• WORK TASK: Wherever the string "dropdown" appears in the entries below, return the line that holds it.

• RECORDED DATA:
-*-

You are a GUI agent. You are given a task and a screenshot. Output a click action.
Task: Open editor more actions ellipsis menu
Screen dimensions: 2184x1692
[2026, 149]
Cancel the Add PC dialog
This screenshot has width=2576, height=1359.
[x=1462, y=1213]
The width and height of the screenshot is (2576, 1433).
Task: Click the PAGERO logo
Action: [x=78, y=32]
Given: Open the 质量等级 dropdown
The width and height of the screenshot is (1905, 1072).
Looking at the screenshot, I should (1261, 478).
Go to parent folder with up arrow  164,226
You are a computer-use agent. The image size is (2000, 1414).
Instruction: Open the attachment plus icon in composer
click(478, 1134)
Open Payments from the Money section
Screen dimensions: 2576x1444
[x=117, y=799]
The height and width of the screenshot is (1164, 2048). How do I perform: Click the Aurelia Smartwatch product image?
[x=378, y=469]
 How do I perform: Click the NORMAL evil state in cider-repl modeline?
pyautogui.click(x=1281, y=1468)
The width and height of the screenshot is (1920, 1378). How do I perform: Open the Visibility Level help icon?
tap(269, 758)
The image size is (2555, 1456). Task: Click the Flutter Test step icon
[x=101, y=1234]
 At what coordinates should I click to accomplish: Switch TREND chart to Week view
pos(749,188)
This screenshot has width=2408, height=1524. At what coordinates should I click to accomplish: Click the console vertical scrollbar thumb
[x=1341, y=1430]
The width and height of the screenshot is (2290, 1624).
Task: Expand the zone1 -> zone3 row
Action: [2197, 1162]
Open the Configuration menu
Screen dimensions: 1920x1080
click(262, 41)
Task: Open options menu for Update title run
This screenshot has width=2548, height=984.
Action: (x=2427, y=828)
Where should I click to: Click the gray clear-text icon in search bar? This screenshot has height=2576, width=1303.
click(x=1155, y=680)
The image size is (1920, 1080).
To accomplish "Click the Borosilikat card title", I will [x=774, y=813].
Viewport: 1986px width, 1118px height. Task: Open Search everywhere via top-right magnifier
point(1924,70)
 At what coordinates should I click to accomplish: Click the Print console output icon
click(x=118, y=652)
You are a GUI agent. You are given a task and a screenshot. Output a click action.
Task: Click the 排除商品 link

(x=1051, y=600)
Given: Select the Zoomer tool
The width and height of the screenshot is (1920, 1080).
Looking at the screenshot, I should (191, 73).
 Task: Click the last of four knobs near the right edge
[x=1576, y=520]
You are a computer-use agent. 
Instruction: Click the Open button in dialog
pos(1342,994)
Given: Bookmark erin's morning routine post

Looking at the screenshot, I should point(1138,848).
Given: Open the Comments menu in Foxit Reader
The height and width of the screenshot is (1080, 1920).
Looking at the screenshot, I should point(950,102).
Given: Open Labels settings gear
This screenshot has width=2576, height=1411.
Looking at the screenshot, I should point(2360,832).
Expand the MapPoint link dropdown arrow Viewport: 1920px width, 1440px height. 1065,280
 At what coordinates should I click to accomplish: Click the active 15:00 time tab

-*-

• ANSWER FOR THE TASK:
Given: Open the 质量等级 dropdown
Expand the MapPoint link dropdown arrow Viewport: 1920px width, 1440px height. 1065,280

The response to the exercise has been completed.